You may remember the origins of the mystery: a fake story from a dodgy source published by the JC last September. The article, under the byline of Elon Perry, echoed the talking points of Israel’s prime minister Benjamin Netanyahu and was alleged to be based on documents uncovered in the Gaza Strip.

It all turned out to be rubbish. After Israeli journalists exposed the nonsense, the JC announced an inquiry. The very next day – 13 September – the paper concluded its “thorough investigation”. A two-paragraph statement offered no explanation of how it had come to publish such manipulated tosh but assured readers that the paper “maintains the highest journalistic standards”. Phew. Just imagine if it didn’t.

The Leveson Inquiry sat for 100 days, produced a report of around 2,000 pages and cost around £5m. A new regulator, IPSO, was the main outcome – a body with supposedly more bite than its toothless predecessor, the Press Complaints Commission, and the power to launch investigations where there are patterns of editorial concern. It can theoretically fine publishers up to £1m.

In fact, in its 10 years of existence, it has launched no standards investigations and fined no one.
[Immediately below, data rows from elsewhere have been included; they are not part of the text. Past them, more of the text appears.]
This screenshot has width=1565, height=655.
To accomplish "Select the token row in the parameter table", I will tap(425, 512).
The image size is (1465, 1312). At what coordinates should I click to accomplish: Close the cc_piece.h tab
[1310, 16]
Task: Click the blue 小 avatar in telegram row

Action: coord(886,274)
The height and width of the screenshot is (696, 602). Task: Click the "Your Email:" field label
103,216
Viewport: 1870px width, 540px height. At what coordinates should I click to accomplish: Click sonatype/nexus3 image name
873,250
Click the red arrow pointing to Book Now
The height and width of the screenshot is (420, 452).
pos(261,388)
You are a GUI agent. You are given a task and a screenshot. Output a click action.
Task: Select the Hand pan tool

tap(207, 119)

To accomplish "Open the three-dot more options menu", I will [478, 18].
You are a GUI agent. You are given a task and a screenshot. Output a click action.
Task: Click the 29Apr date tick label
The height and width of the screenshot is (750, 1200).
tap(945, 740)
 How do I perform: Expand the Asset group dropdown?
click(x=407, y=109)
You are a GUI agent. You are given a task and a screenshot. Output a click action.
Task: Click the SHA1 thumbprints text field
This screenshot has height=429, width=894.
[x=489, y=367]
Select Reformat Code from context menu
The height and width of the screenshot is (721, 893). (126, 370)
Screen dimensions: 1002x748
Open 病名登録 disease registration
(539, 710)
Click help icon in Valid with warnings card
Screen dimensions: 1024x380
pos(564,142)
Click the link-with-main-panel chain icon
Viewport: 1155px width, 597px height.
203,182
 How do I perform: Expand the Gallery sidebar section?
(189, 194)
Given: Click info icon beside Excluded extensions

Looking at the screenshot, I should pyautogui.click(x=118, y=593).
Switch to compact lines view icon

You would not guess from IPSO’s most recent statement that the successful mission to plant a story in the JC appears to have owed more to black ops than rota mishaps. Indeed, there is nothing at all about the massive Shin Bet inquiry into the affair, or the political background in Israel.

Lord Austin takes a keen interest in the BBC’s coverage of Israel, recently demanding that executives who oversaw a recent much-criticised Gaza programme “should be sacked for very serious professional and moral failings”. But of the professional and moral failings of the JC he has to date said nothing.